Cet article fait partie du dossier DANS LA FÊTE, publié dans le magazine n°199. Retrouvez tous les autres en suivant ce lien.
Pour toi, quel signal renvoie l’arrêt de TRAX pour raisons économiques ?
Ces dernières années, il y a eu le Covid. C’est le moment où les clubs ont été qualifiés de « non essentiels », preuve que pour le gouvernement la culture de la fête est quelque chose d’un peu vain… Chez TRAX, on avait pas mal de stagiaires très jeunes – c’était le poumon du magazine. De leurs 18 à leurs 20 ans, ils ont vécu confinés. Ça a forcément influencé leur rapport au club. Il y en a qui sortent un peu plus forts, d’autres qui voient ça comme un truc pour les vieux. Un truc que je constate, c’est que si certains sortent moins en clubs, il se sont peut-être déportés vers des gros concerts qui sont comme des rites de passages.
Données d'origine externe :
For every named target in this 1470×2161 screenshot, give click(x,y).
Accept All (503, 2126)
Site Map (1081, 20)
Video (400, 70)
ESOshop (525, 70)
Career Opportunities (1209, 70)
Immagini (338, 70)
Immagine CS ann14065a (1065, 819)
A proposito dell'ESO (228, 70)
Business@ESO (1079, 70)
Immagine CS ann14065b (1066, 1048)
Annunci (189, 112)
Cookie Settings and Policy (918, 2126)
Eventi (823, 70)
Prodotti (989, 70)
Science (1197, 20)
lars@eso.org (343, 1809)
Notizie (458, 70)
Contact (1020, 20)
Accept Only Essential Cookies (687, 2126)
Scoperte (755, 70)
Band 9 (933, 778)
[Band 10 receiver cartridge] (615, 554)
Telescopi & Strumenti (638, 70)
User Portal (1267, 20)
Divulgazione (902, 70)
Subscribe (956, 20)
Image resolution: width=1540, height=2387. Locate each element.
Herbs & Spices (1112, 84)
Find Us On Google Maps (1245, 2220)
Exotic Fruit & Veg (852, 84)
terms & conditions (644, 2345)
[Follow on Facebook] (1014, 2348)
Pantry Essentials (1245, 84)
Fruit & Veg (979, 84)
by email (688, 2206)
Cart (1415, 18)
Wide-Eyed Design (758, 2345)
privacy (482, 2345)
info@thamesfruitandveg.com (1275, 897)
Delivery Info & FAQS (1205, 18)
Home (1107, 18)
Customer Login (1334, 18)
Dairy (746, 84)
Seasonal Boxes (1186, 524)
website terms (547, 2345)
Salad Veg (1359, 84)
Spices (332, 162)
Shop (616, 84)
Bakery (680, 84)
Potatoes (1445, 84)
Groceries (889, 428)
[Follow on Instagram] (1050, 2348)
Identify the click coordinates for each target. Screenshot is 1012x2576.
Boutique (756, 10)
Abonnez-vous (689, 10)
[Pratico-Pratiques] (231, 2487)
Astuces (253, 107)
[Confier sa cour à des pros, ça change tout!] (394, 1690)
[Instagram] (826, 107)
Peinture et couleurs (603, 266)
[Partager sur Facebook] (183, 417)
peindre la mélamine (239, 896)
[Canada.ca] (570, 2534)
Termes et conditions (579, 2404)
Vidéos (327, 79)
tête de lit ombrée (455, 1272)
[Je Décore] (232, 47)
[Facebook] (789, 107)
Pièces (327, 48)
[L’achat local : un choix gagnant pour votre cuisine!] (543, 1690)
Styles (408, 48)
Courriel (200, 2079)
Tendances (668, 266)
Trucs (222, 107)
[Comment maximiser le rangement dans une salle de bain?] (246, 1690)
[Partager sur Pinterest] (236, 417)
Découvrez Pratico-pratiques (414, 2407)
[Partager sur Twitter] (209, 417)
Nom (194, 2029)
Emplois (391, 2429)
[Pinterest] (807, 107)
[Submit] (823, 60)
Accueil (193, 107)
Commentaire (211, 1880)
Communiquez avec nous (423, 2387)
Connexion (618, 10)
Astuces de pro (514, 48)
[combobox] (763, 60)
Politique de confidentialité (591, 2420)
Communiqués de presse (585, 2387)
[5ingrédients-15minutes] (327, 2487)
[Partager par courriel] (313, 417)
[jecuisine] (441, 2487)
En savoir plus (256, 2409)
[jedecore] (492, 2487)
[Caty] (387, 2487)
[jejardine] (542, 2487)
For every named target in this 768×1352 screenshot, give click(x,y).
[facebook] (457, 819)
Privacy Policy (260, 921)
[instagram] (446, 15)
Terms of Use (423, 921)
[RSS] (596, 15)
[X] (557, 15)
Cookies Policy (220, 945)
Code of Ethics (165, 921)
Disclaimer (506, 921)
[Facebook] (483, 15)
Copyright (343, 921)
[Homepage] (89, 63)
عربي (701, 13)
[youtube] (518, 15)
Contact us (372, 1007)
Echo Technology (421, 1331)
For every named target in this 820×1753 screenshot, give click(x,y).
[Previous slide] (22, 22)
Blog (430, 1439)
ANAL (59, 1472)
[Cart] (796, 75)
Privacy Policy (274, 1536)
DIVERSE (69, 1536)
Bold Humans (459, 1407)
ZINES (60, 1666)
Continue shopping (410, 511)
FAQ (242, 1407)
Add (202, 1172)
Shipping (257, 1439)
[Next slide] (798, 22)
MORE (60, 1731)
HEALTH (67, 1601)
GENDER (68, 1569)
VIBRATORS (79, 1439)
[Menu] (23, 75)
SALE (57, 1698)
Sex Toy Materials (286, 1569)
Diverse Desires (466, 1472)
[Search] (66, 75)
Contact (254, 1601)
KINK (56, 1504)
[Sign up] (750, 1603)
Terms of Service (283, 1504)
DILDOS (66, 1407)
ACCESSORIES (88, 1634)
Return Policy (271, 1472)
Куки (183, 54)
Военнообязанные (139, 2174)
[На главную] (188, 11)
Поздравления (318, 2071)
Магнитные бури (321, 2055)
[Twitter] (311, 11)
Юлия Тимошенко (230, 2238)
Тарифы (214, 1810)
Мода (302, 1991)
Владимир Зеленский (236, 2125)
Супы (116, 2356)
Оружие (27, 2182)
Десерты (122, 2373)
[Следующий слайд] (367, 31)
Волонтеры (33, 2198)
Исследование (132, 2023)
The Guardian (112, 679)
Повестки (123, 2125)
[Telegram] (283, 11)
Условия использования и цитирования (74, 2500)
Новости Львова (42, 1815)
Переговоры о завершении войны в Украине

On voit maintenant des artistes qui font cinq ou six Bercy à la suite alors que les petites salles ou les petits clubs ont du mal à remplir les jauges.
La culture rave te semble-t-elle toujours aussi prégnante depuis son avènement dans les années 1980-1990 ?
Les raves et les free parties, ça a existé encore plus pendant le Covid, parce qu’il n’y avait que ça. J’ai l’impression que c’est devenu une esthétique majoritaire. Par exemple, l’artiste Eloi vient de sortir son nouveau clip pour le morceau « On fait du rock ». Pour qu’elle ait un côté subversif en disant qu’elle revient au rock, c’est bien que la culture rave à laquelle elle se rattache est devenue une base pour sa génération. Ce revival irrigue l’art, le cinéma, la mode depuis une dizaine d’années.
Avec quel héritage as-tu dû composer en arrivant chez Trax comme rédacteur en chef, il y a quatre ans ?
Quand je suis arrivé, c’était un peu le magazine officiel de la musique électronique. Il fallait défendre cette culture-là, quitte à parfois s’y enfermer un peu. Chacun a sa vision là-dessus, mais, moi, l’idée de défendre un patrimoine, ça me donne l’impression qu’on va devenir comme les papy rockers… Ce qu’on a essayé de faire, c’est plutôt de garder l’esprit lié à la culture électronique, avec des valeurs comme l’inclusivité, la bienveillance, l’émancipation par la fête et la nuit, et de prendre ça comme une grille de lecture appliquée à ce qui sort aujourd’hui.
Tu as mis en couv’ des artistes qui n’auraient jamais été dans TRAX avant. Jul, Gisèle Vienne, Mylène Farmer, Hamza… En quoi ça te semblait important et comment ça te semblait refléter la nuit d’aujourd’hui ?
De 2010 à 2015, il y a eu la vague de la trap, ce rap qui vient d’Atlanta. Elle s’est composée dans les clubs, pour les clubs. Pas les clubs à l’européenne, classe moyenne blanche, musique électro. C’étaient plutôt des clubs de strip-tease avec un public afro-américain dans les quartiers pourris d’Atlanta. Là, les gens se sont dit : « Ah, on peut mettre du rap en club ? » Maintenant, tout le monde utilise le mot « banger » pour un son que tu lâches en club et qui fait tout péter. Ça vient de là. Cette évolution fait qu’aujourd’hui, si tu parles de la nuit, les rappeurs ont leur mot à dire. Les guerres de chapelle d’il y a quinze ou vingt ans – « Si tu écoutes de l’électro tu ne peux pas écouter du rap » –, c’est fini, c’est même un peu boomer.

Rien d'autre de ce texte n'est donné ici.